_DATASET EXCERPTS_
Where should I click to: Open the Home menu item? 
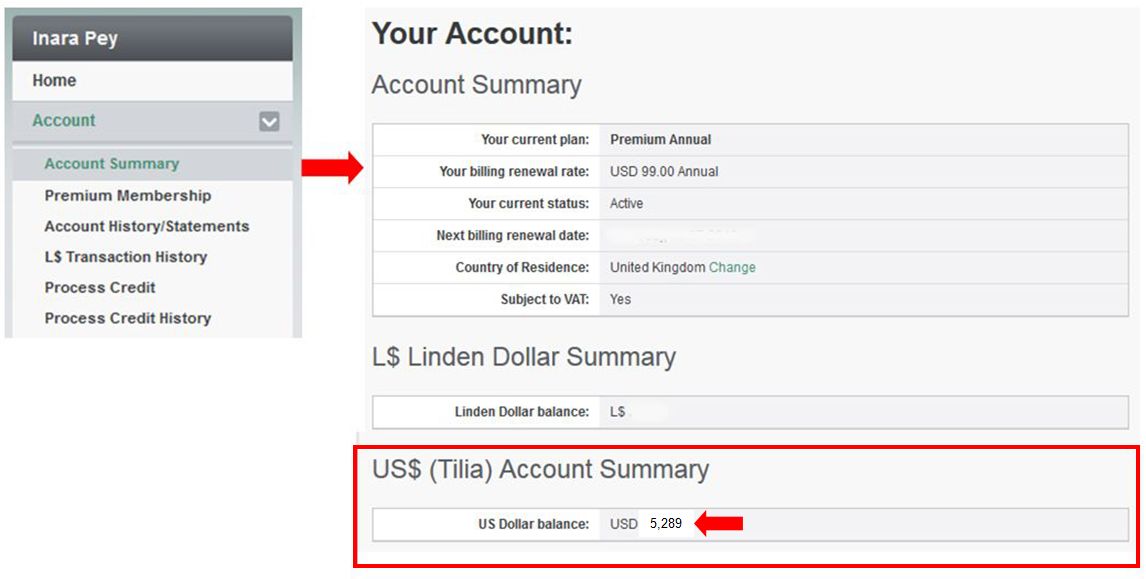pos(54,81)
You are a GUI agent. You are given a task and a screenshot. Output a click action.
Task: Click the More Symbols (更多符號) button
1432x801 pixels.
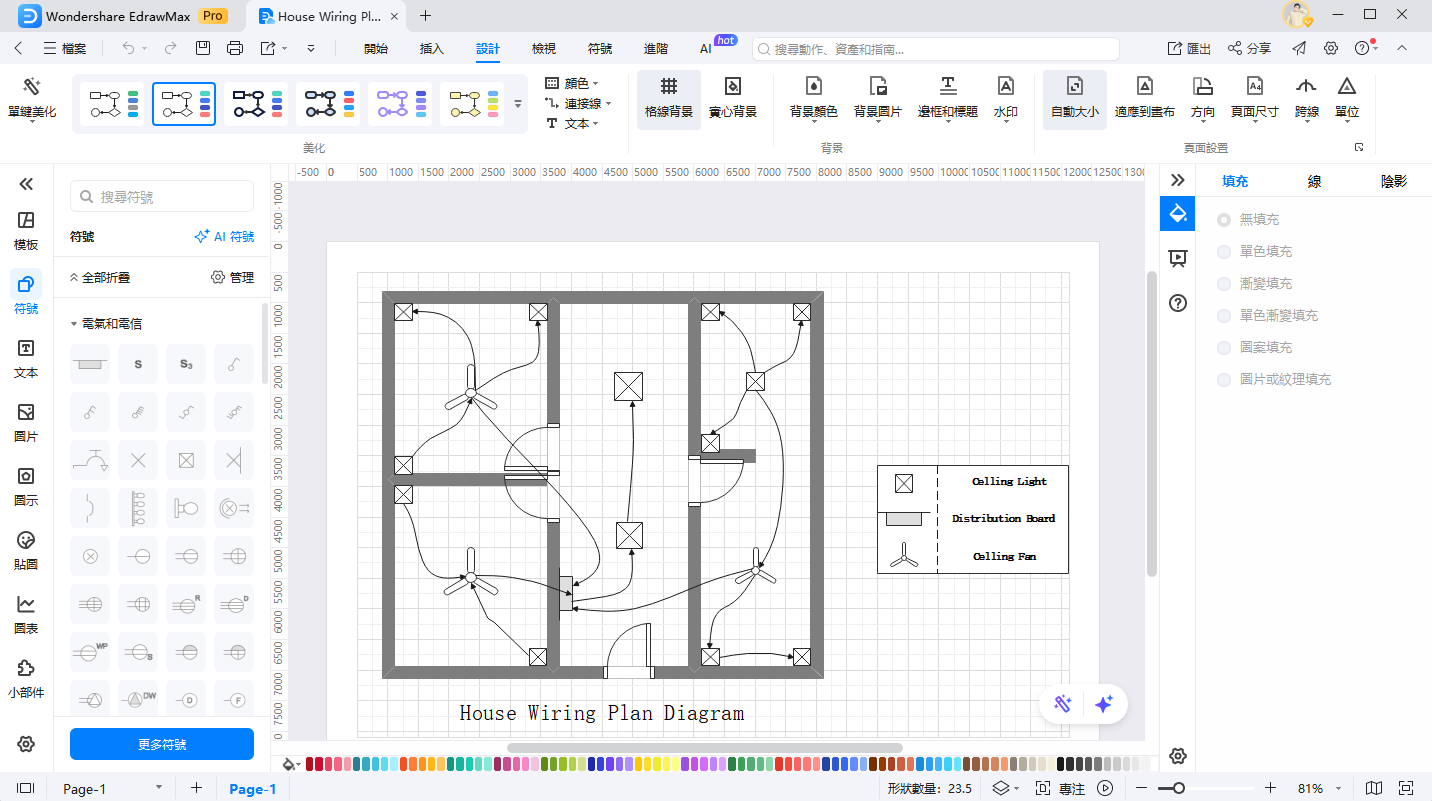pos(162,744)
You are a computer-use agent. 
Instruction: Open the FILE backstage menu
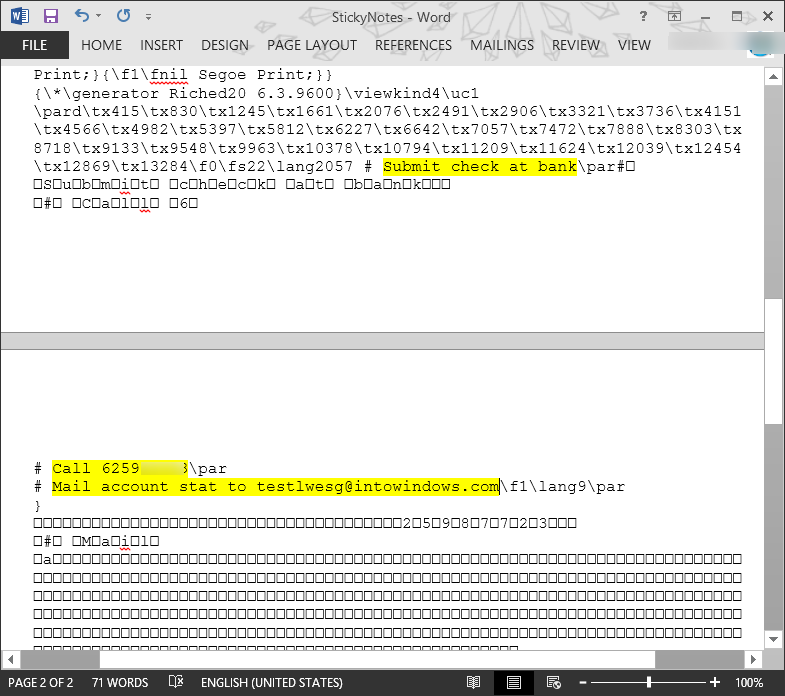(34, 45)
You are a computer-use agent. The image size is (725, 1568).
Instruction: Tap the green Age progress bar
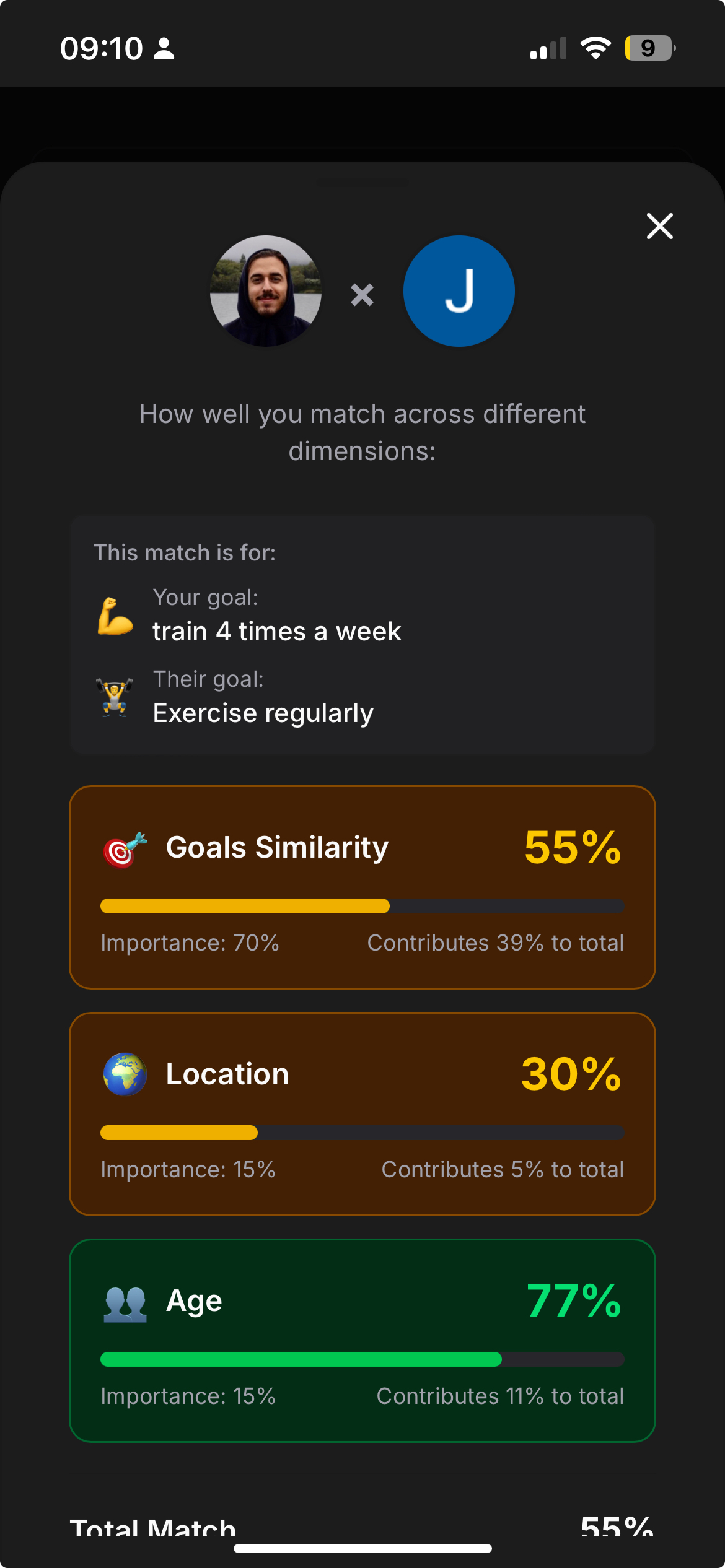[x=362, y=1359]
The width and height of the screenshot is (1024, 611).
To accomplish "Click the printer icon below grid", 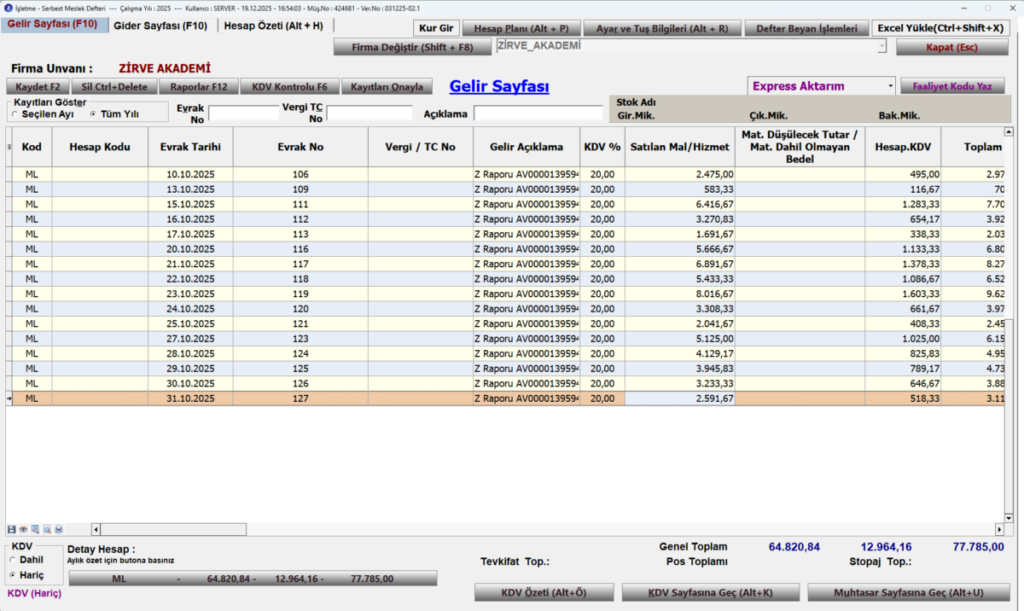I will (59, 529).
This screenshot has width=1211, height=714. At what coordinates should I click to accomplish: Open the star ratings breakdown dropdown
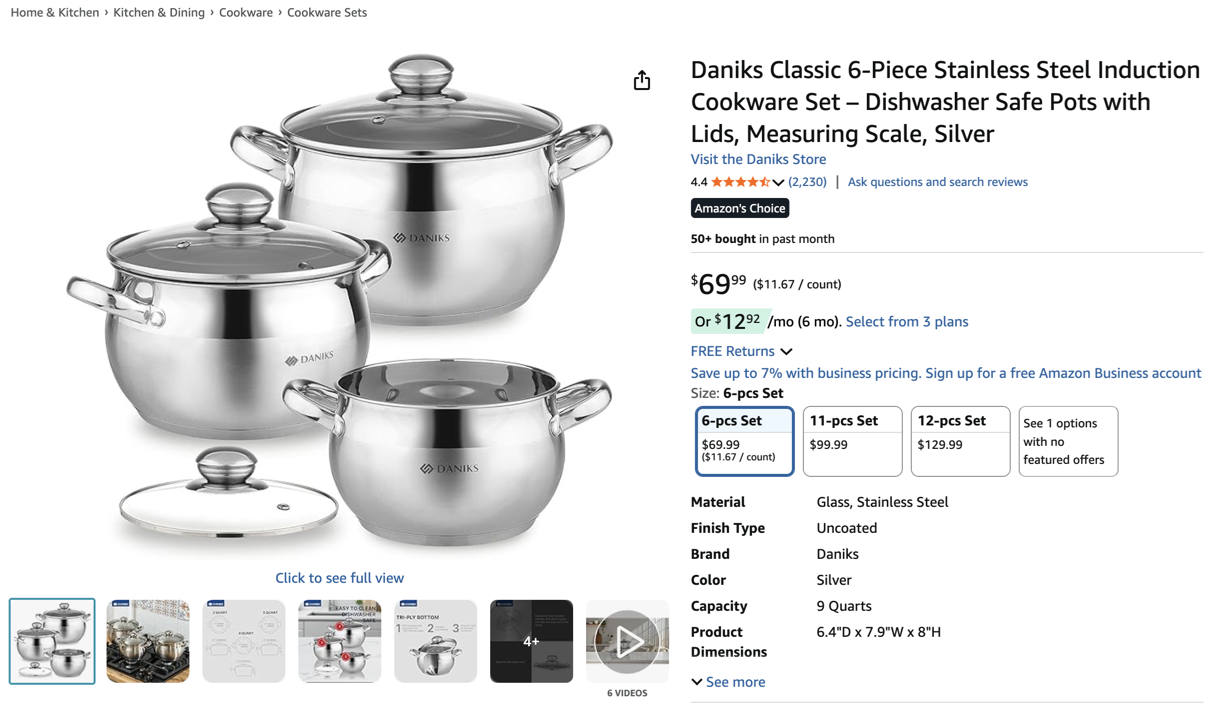pyautogui.click(x=778, y=181)
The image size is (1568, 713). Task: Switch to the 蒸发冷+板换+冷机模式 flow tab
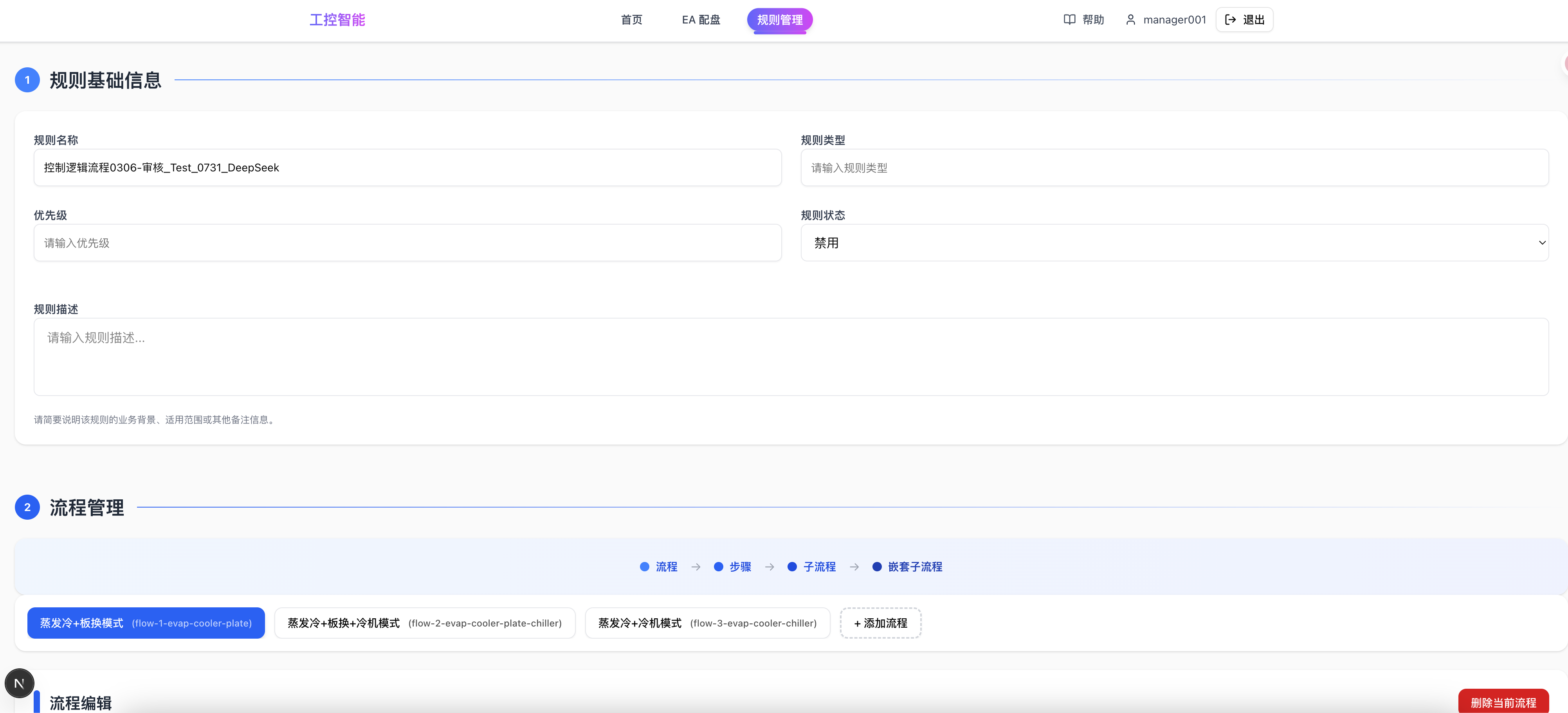424,623
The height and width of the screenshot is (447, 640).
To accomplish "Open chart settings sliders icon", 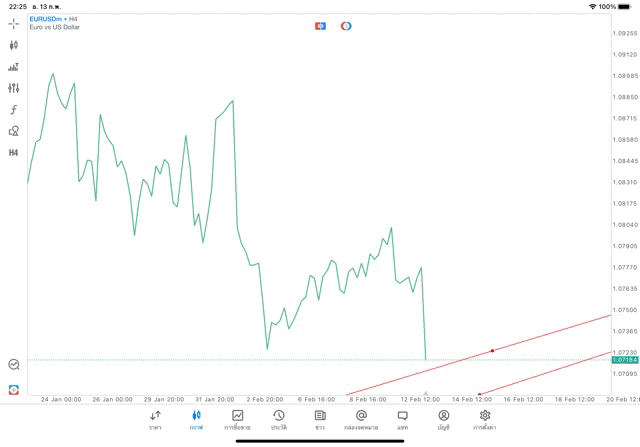I will click(x=14, y=88).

_PROBLEM TO SOLVE_
Count the lines in the items above that contain the word "Instruction", treating uppercase and lowercase letters as distinct. Give only the number.

_RESPONSE_
2